Why Measure Dissolved Oxygen?
The Main Points
- Like conductivity and salinity, dissolved oxygen is an important tool for assessing water quality.
- Because of the variability of dissolved oxygen measurements with depth, distance, time, and temperature, multiple measurements may be required to obtain enough data to make effective environmental management decisions.
Rivers, lakes, and streams obtain oxygen from the atmosphere and from aquatic plants as a result of photosynthesis. Rivers, lakes, and streams loose oxygen due to processes, such as respiration by aquatic plants and animals, decomposition of organic matter, and chemical reactions that consume oxygen.
Oxygen is essential for fish and other aquatic plants and animals, and therefore it is one of the most important measurements to determine the overall health of a water body.
Oxygen is measured in its dissolved form as dissolved oxygen (DO). The results of this measurement are usually expressed as milligrams of dissolved oxygen per liter of water (mg/L, parts per million, or ppm).
DO results are sometimes reported as the percent saturation. The amount of any gas that can be dissolved in water depends on the water temperature. Colder waters can hold more dissolved gas and warmer waters hold less. The theoretical maximum amount of oxygen that any body of water can hold at a given temperature is called 100% saturation. So if water can hold a theoretical maximum of 10 parts per million of oxygen at 20°C, and the actual concentration is only 8 parts per million, the percent saturation is 80% (8/10).
The amount of dissolved oxygen determines the types of aquatic animals that can live in the water. Brown Trout living in a free-flowing stream thrive when the DO concentration is between 9 and 12 mg/L. Catfish can live in water with as little as 5 mg/L of DO. However, most cold water fish require a minimum of 4-6 mg/L of DO to survive while some species of fish can live in water with only 2.5 to 3 mg/L DO before showing signs of stress.
One of the most important causes of DO reduction is the decomposition of organic matter. Normally leaves and other plant debris fall into a lake and are eaten by bacteria. Like all other animals, bacteria need oxygen to survive. When the rate of oxygen consumption by bacteria (and other plants and animals) is less than oxygen inputs through photosynthesis and diffusion, the lake or river remains healthy. After an algae bloom, the rate of bacterial decomposition is so high that the water body no longer contains enough oxygen to support life in the bottom sediments. In extreme cases there may also be a fish kill due to low DO in the water.
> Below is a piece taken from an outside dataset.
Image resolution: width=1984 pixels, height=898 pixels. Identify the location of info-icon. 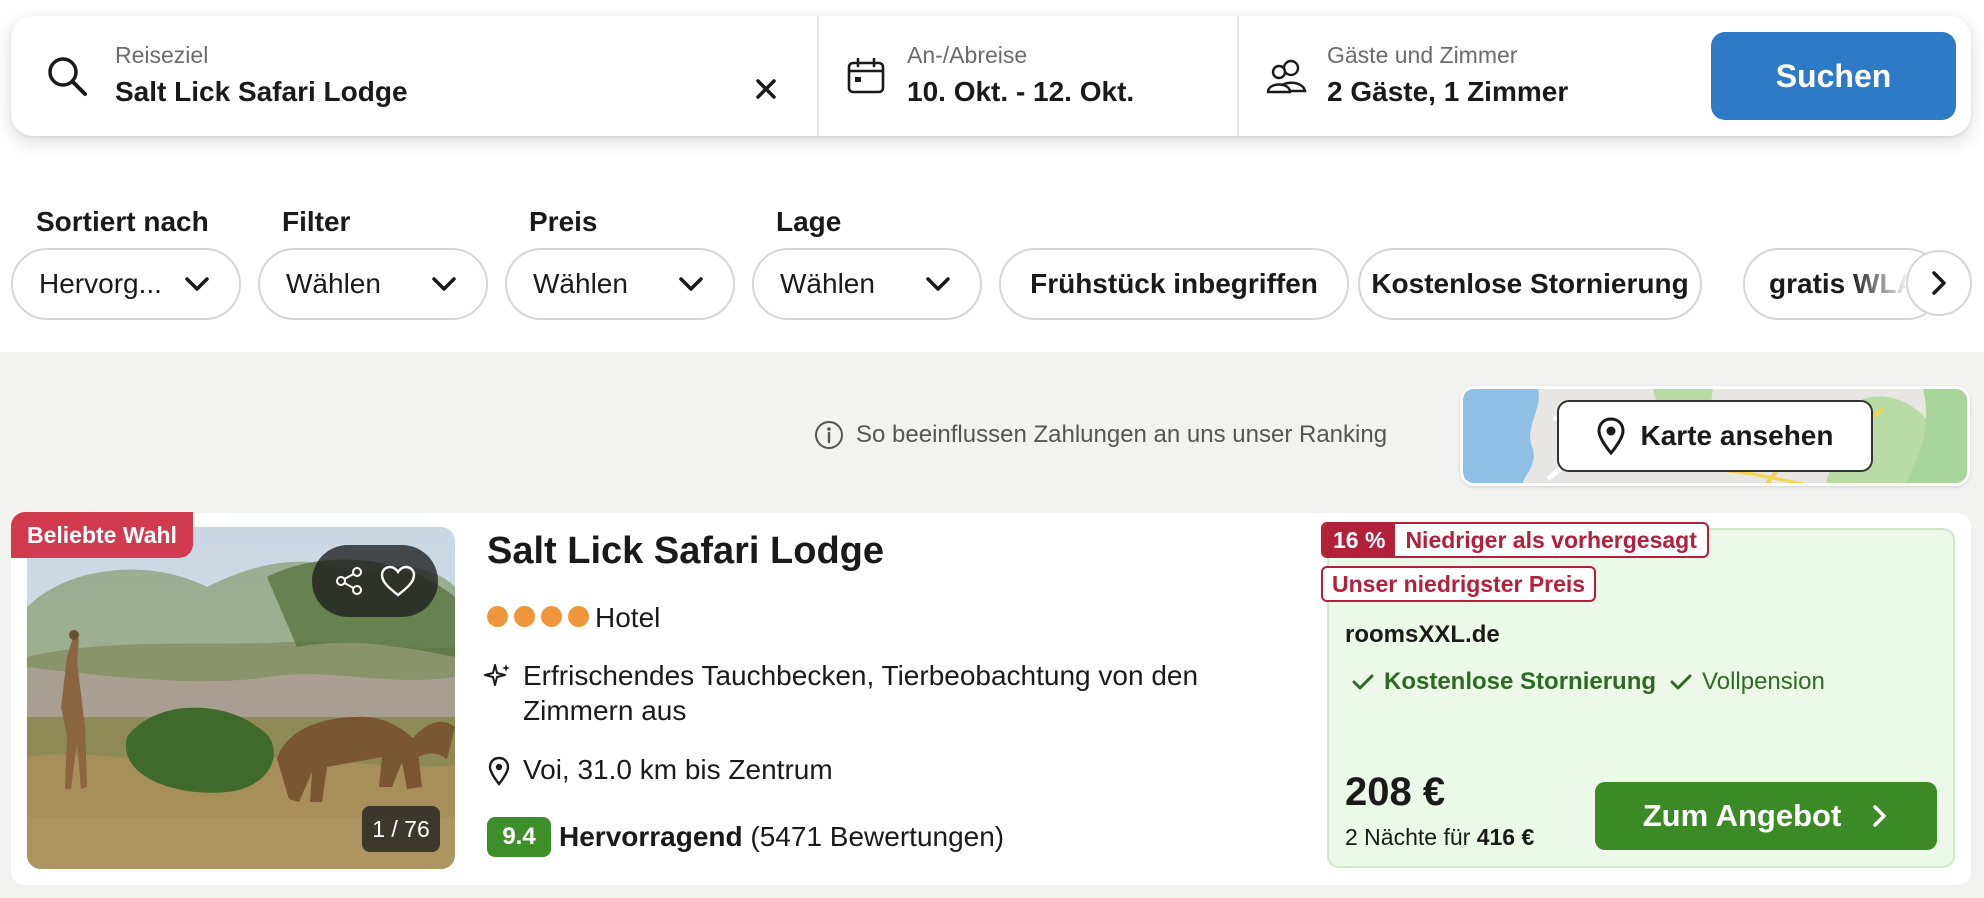
(829, 435).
This is likely to happen at small to medium size lakes with high nutrient contents during hot summer months.
Because the amount of oxygen is closely related to the overall health of a lake, it is important to understand the trophic state of a waterbody. Trophic states of waterbodies include the following:
Oligotrophic: Low productivity. For example, larger, deeper lakes with clear water, rocky or sandy shorelines, limited rooted plant growth, low algal growth and adequate dissolved oxygen throughout.
Mesotrophic: Medium productivity. An intermediate category with characteristics between the other two groups.
Eutrophic: Highly productive. For example, smaller, shallower ponds with mucky bottoms, extensive alga, extensive plant growth and depleted dissolved oxygen in the bottom waters.
Human sources of oxygen-depleting organic materials include stormwater runoff from farmland or urban streets, feedlots, and failing septic systems. Thermal pollution such as cooling water from a manufacturing or a power plant will also raise the temperature of water and lower its oxygen content.